Un mécanisme de nature fédérale comme arme anti-crise
Afin de prévenir toute crise des dettes publiques, la Banque Centrale européenne a créé le « Transmission Protection Instrument » en juillet 2022, qui lui permet d’acheter spécifiquement la dette d’un pays si les taux d’intérêt de ce pays augmentent anormalement. Cet outil qui est une novation de nature fédérale a un effet dissuasif puissant. Depuis sa création, les écarts de taux d’intérêt entre les pays périphériques et l’Allemagne ont été stables et faibles. Le mise en œuvre de cet outil est conditionnée à l’adoption par le pays en difficulté d’une trajectoire soutenable pour sa dette publique et du respect des règles fiscales européennes. Il ne doit pas avoir été placé sous une procédure de déficit excessif et ne pas être en situation de déséquilibre macroéconomique grave (déficit important de sa balance des paiements courants par exemple).

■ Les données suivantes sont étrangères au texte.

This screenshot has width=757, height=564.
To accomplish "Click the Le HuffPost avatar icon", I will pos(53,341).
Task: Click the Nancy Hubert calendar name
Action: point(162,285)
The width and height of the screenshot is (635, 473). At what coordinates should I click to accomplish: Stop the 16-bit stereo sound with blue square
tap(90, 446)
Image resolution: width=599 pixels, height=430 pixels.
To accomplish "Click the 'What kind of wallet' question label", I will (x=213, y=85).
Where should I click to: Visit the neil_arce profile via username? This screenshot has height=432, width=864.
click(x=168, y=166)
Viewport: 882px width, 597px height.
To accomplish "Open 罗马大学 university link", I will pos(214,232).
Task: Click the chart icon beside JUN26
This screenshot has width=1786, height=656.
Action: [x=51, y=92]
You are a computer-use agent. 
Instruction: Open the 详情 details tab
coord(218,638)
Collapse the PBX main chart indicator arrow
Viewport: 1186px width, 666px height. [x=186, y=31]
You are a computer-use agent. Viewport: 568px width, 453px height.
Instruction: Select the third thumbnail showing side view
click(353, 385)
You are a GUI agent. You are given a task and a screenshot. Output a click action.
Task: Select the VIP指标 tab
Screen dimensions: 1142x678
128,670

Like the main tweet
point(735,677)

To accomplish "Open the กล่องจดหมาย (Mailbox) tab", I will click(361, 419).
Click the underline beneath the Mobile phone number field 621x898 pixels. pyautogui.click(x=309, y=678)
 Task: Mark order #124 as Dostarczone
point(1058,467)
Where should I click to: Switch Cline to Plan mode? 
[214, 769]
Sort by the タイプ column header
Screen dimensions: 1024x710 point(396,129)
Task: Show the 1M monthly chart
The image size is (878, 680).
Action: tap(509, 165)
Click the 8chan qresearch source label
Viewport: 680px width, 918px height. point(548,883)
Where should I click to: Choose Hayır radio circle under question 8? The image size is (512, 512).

La Banque centrale européenne mène une politique monétaire relativement prudente. Les relèvements de ses taux directeurs apparaissent modérés au regard du niveau de l’inflation. Les taux d’intérêt réels restent en territoire négatif. Aux États-Unis, la FED mène une politique bien plus stricte. La BCE prend en compte la situation des États et des établissements financiers pour fixer ses relèvements de taux.
L’épidémie de covid et la guerre en Ukraine ont ressoudé les liens entre les États membres de la zone euro. Aucun n’a intérêt à l’implosion de la zone dans un contexte économique incertain. L’Allemagne et les Pays-Bas ont accepté sans rechigner la mise en place de l’outil d’intervention de la banque centrale pour lutter contre d’éventuelles divergences de taux d’intérêt entre les États membres. L’augmentation généralisée des déficits et la montée des sentiments nationalistes ou populistes incitent les dirigeants à plus de souplesse en matière de gestion de la politique monétaire que dans le passé.